The Federal Reserve Board on Monday said it will extend its Paycheck Protection Program Liquidity Facility by three months to June 30, to “provide continued support for the flow of credit to small businesses” through the PPP.

Rep. Nydia Velázquez, D-N.Y., chairwoman of the committee, said during her opening remarks that “one of Congress’ most effective means of distributing relief to small businesses was through the Paycheck Protection Program,” created through the CARES Act, to help small businesses “fully meet payroll costs and other business expenses.”

Today, Velázquez continued, “PPP is still providing urgently needed funding. The program accepts applications for first- and second-draw loans and has approved 2.1 million loans totaling $156.2 billion during 2021.”

Across the country, “case counts, hospitalizations and deaths are trending in the right direction,” Velázquez continued. “At the same time we are vaccinating millions of Americans daily. This is cause for optimism but it does not mean that this crisis is over. The pandemic has costs unprecedented harm for small businesses and it will be a mistake to withdraw [PPP] support abruptly.”

CPAs’ Concerns

Simpson told the lawmakers that along with challenges related to “front-end compliance checks” for new PPP loan applications when the program reopened in 2021, CPAs are also assisting clients with figuring out “the interplay between PPP and the Employee Retention Credit (ERC) to ensure compliance with both programs.”

“This is a complex issue and IRS guidance is still needed in some areas,” Simpson said.

Compounding that complexity, Simpson continued, “is that recent IRS guidance on March 1 for employers claiming the ERC for 2020 was issued after the filing deadline for 2020 payroll tax returns.”

The result: “CPAs immediately realized that many borrowers will now need to file amended payroll tax returns to access the business relief afforded to them by the ERC,” Simpson said.

Many CPAs “now must be learning about new IRS ERC guidance, adapting to changes in PPP guidance, assisting clients with the operational challenges of applying for PPP and working in another COVID-impacted tax season,” she said.

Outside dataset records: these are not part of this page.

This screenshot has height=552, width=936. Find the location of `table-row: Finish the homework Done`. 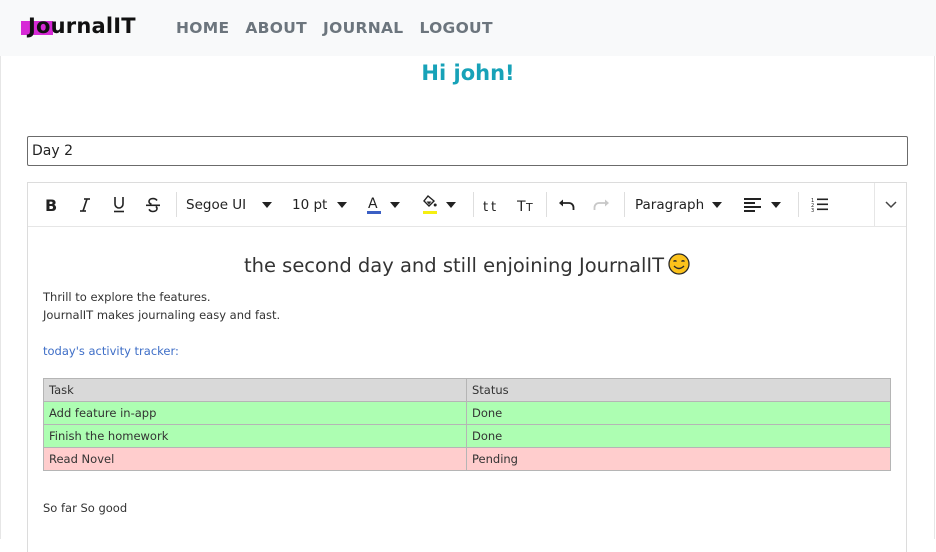

table-row: Finish the homework Done is located at coordinates (467, 436).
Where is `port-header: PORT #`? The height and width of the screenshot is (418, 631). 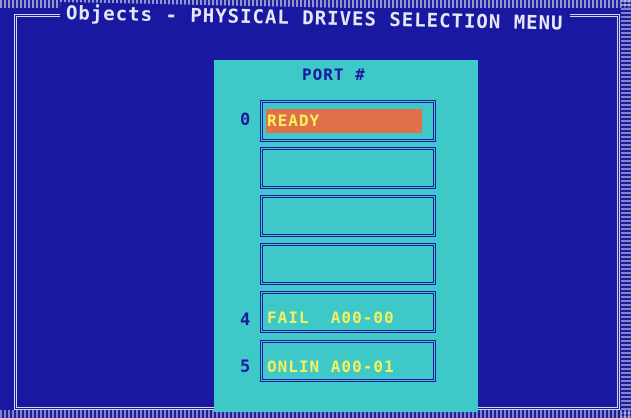 port-header: PORT # is located at coordinates (334, 74).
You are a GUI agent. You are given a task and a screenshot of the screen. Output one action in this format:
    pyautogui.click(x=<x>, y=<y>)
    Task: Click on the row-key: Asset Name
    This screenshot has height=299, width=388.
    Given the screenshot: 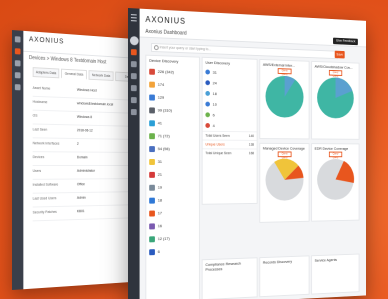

Simpson relayed to ThinkAdvisor Wednesday in a separate email that she “recently heard from a CPA who said that lawmakers need to understand that each PPP loan has a real person and real story behind it — and I couldn’t agree more. ” This “ puts a fine point on why the PPP application deadline should be extended by at least 60 days.”

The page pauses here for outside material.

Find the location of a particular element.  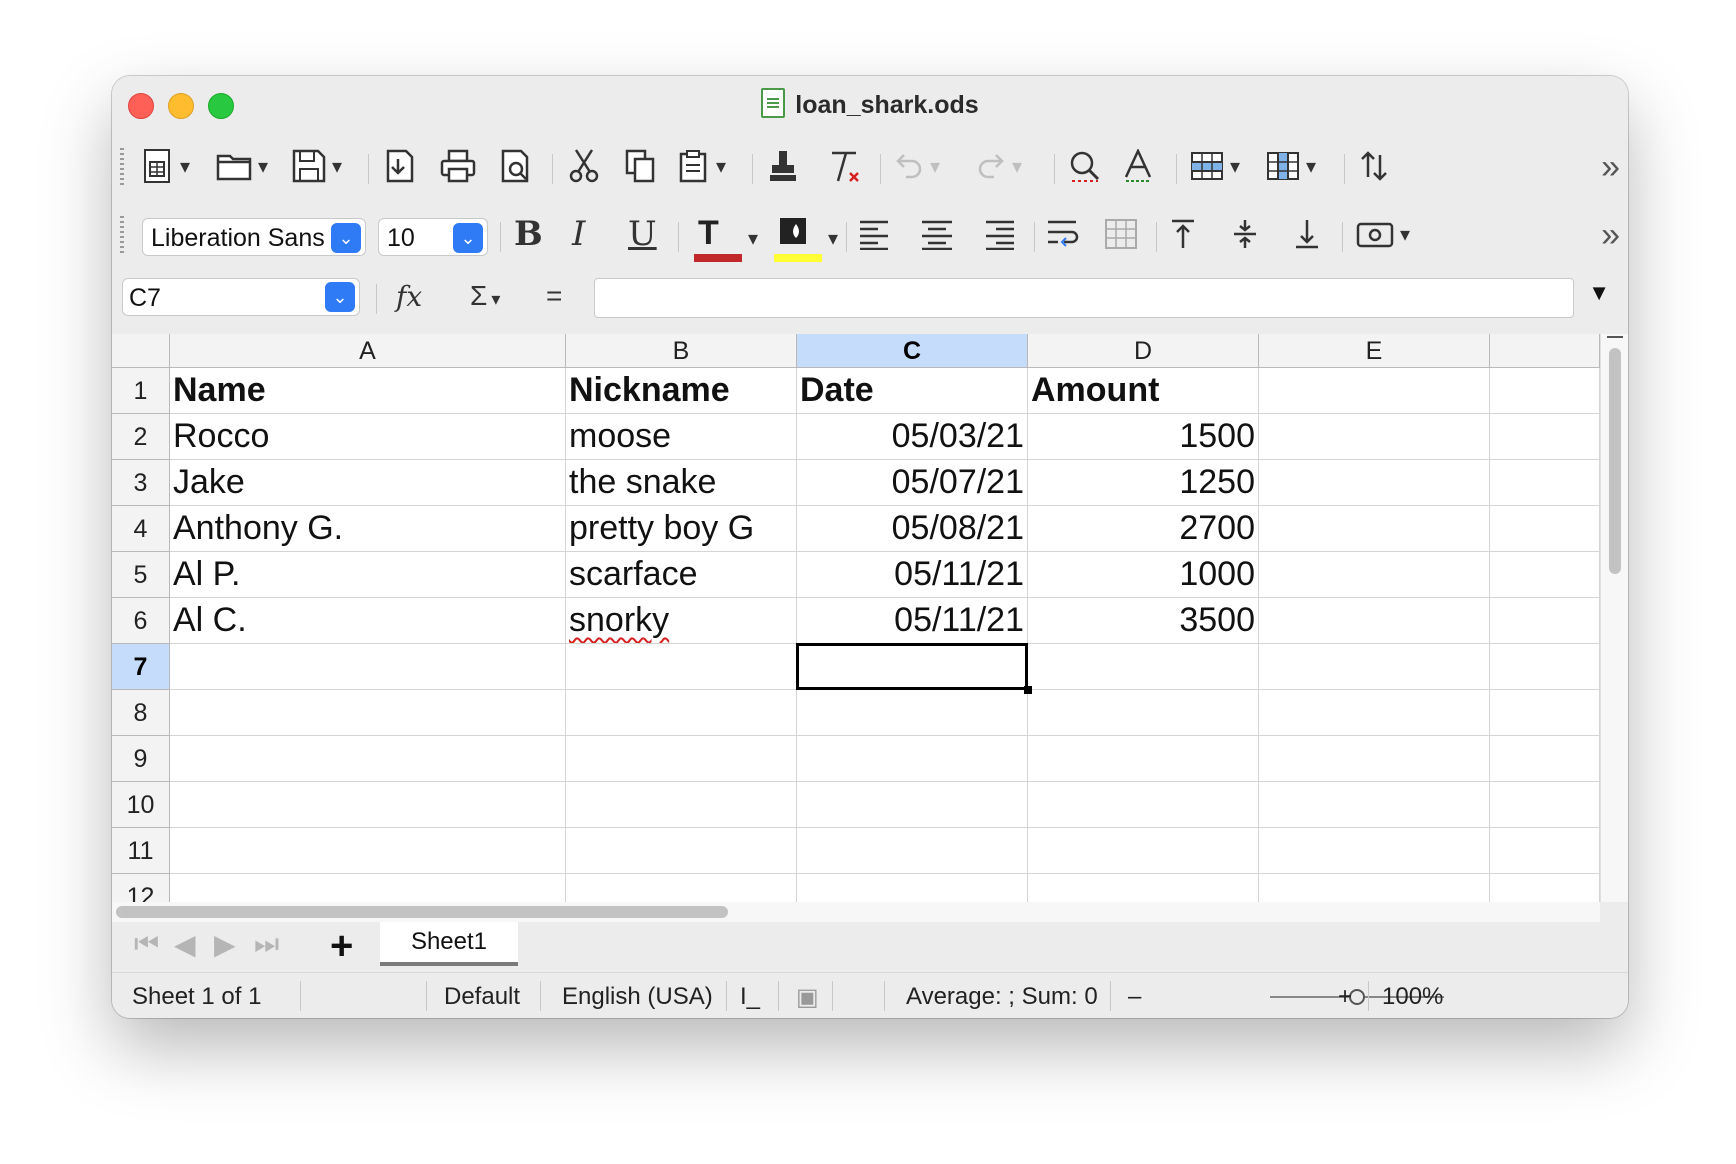

redo-icon is located at coordinates (999, 166).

The CPA’s “words also reinforce the great need to make the recent changes in loan amounts for IRS Form Schedule C filers retroactive to create equity among self-employed PPP draw borrowers regardless of when they applied for a PPP loan,” Simpson said.

Biden’s PPP Loan Limits Boosted Female, Minority Business Owners

The Biden-Harris administration announced in mid-February that from Feb. 24 to March 9 only businesses with fewer than 20 employees could apply for a PPP loan.

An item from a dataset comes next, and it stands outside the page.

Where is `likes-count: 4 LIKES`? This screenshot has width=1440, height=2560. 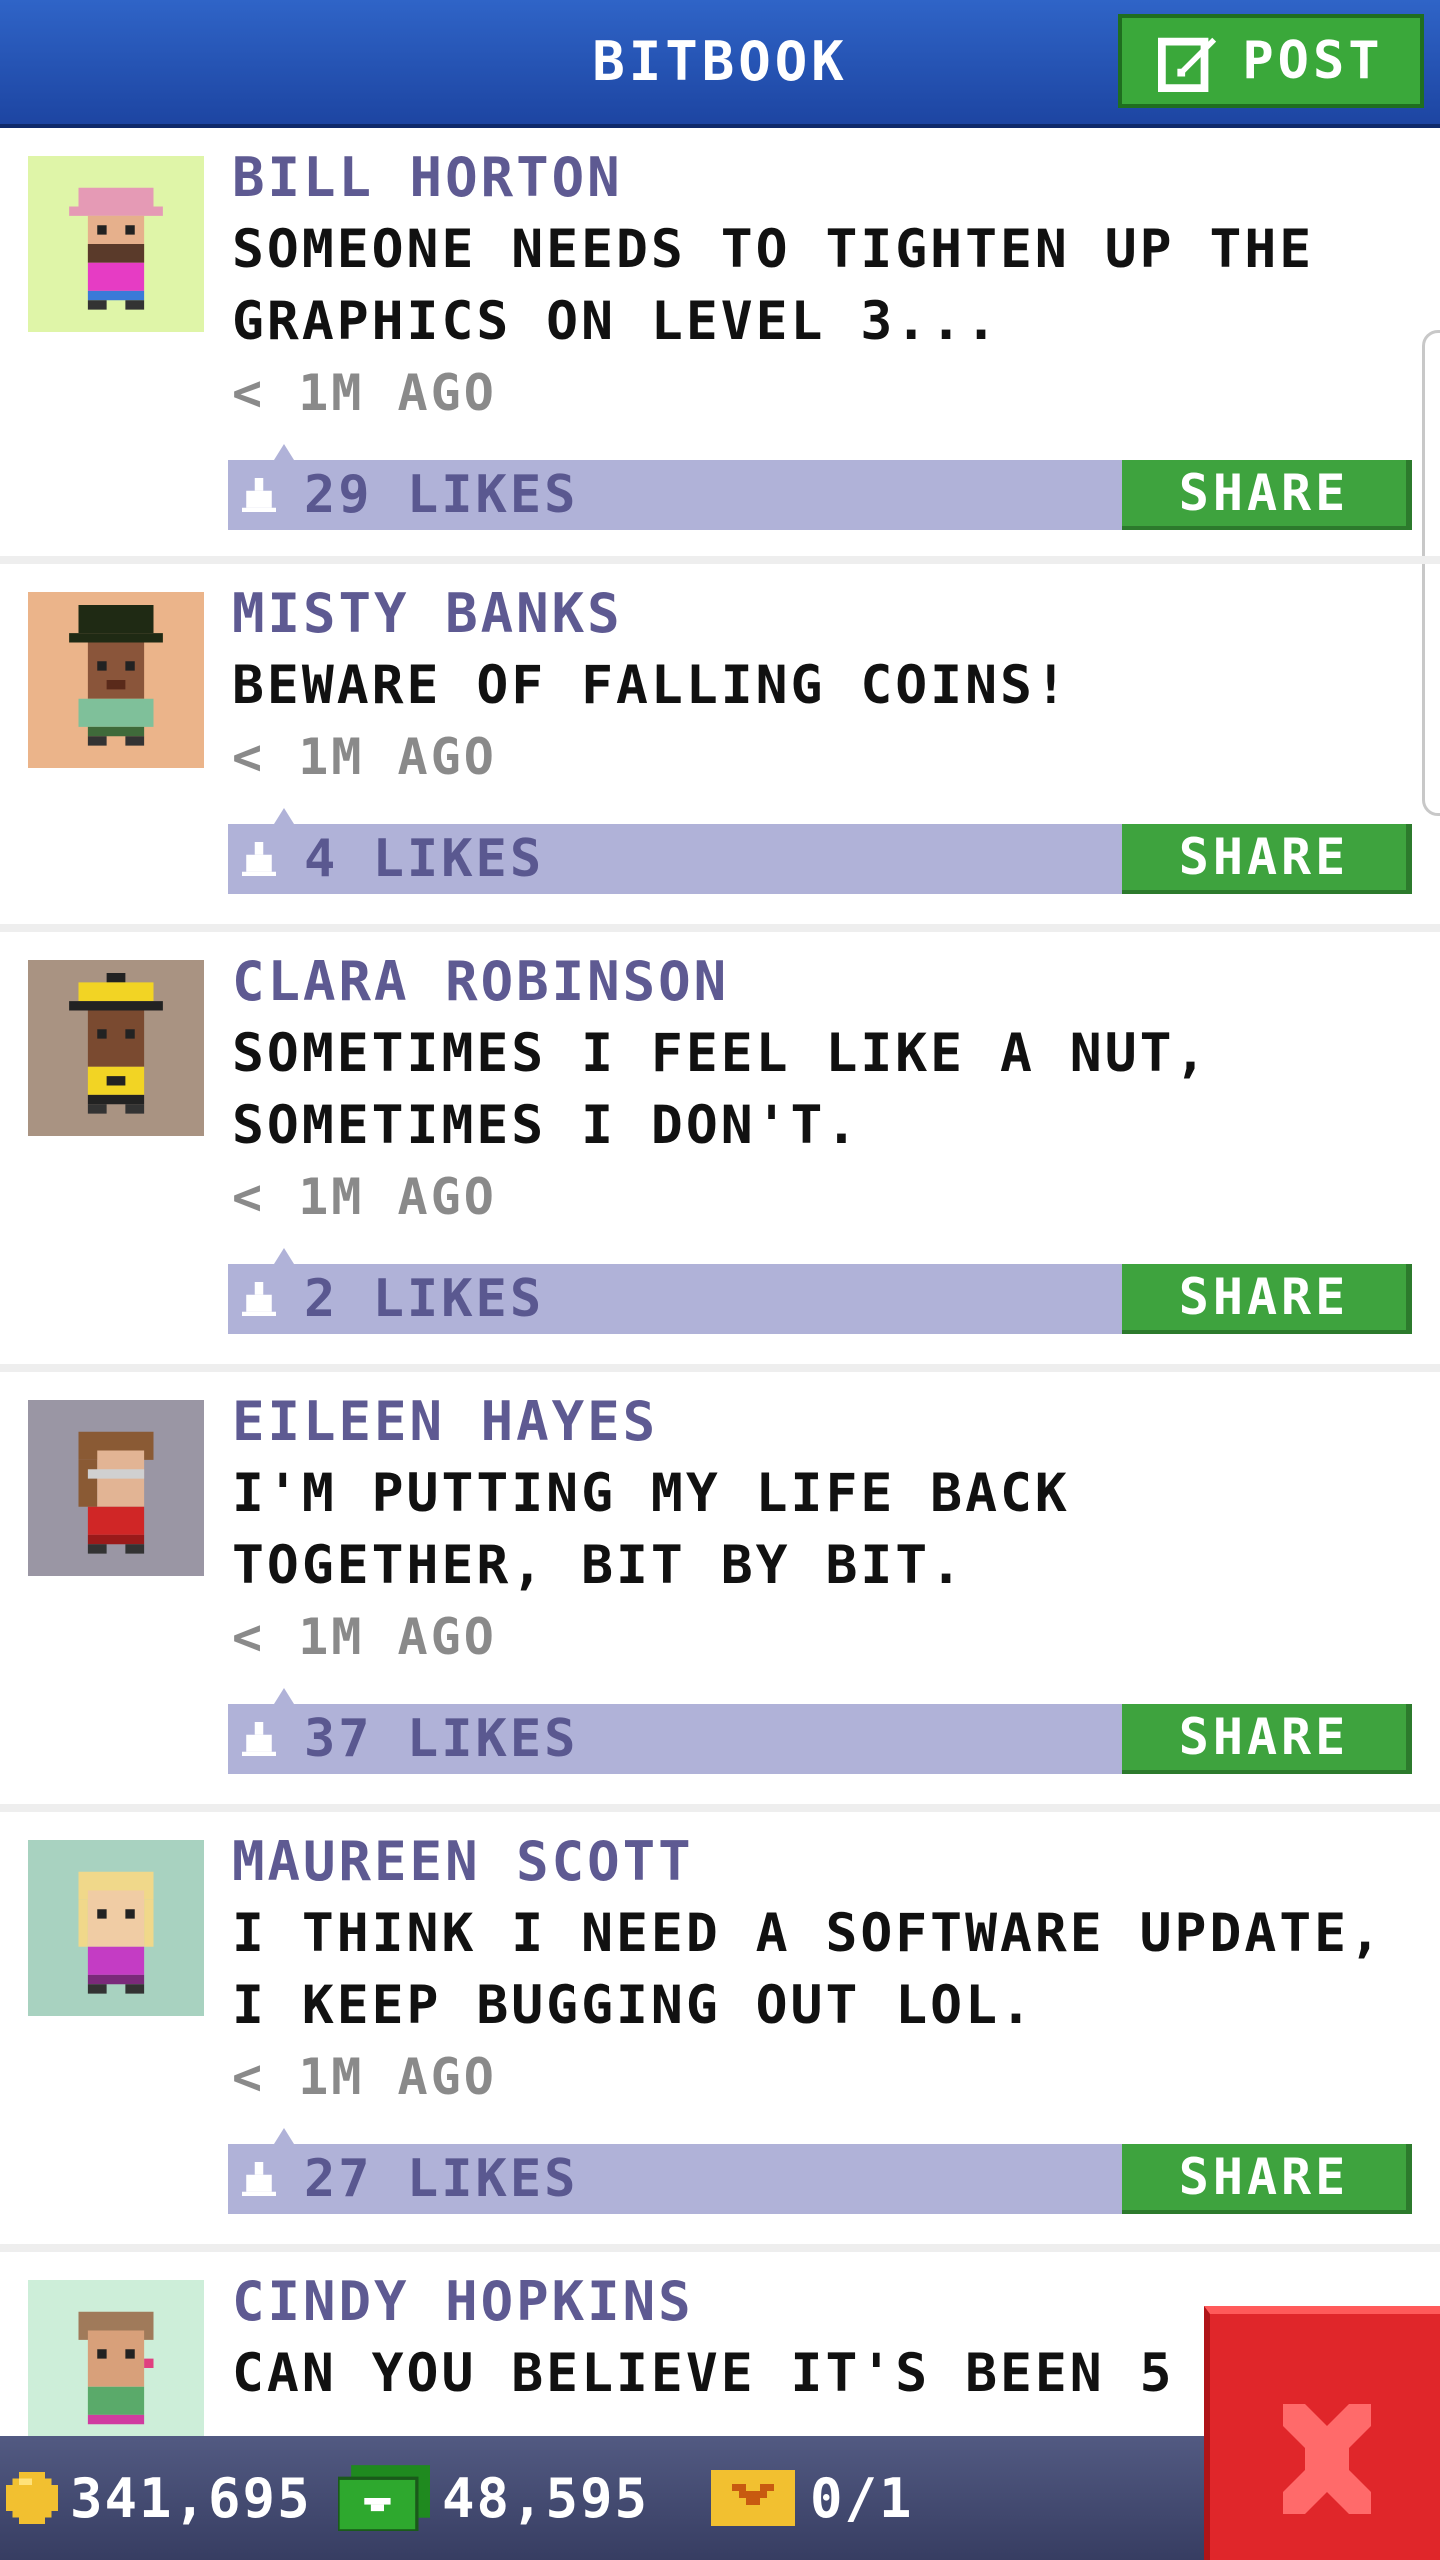
likes-count: 4 LIKES is located at coordinates (424, 859).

President Joe Biden said that the PPP application restrictions, which lasted for 14 days, were intended to aid the smallest businesses and “those that have been left behind in previous relief efforts.”

Ninety-eight percent of small businesses have fewer than 20 employees.

The SBA reported that as of March 7, a comparison of the daily average rate of loans made during the exclusivity period and daily average rate 10 days before the exclusivity period show loans to:

  • Minority-owned businesses up by 20%, or an additional 1,000 businesses accessing relief each day;
  • Women-owned businesses up by 14%, or an additional 600 businesses accessing relief each day;
  • Small businesses in rural areas up by 12%, an additional 1,000 businesses accessing relief each day.

“In total, more than 400,000 small businesses and nonprofits with fewer than 20 employees were serviced during the exclusivity period as of March 7,” the SBA reported. “Compared to the ten days preceding the exclusivity period, the reforms show that nearly 200,000 are first-time PPP borrowers — a 25% increase in daily approvals.”